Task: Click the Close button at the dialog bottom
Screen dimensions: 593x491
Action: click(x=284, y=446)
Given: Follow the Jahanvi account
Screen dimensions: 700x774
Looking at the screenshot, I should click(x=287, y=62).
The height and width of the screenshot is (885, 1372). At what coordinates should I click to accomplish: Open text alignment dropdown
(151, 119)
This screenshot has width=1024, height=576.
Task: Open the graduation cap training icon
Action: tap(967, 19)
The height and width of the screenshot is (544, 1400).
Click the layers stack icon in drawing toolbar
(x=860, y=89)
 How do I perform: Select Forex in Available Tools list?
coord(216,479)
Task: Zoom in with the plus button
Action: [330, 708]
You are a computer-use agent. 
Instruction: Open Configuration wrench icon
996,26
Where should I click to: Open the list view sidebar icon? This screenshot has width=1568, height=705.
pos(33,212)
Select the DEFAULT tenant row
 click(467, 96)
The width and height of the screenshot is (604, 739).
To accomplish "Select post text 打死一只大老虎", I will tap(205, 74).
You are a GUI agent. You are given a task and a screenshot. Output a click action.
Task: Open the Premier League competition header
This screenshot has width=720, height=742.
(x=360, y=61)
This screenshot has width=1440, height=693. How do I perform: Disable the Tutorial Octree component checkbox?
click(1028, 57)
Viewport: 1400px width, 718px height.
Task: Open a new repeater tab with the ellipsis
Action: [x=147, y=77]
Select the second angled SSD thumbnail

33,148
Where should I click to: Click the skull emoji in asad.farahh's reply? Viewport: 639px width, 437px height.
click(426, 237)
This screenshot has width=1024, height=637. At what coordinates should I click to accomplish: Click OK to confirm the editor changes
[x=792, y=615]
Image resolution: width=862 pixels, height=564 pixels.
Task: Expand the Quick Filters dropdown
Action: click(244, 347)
━━━━━━
*The problem*. The response consists of the lines above that contain "agent".

*Response below*.
You are a computer-use agent. 
You are a GUI agent. You are given a task and a screenshot. Output a click action.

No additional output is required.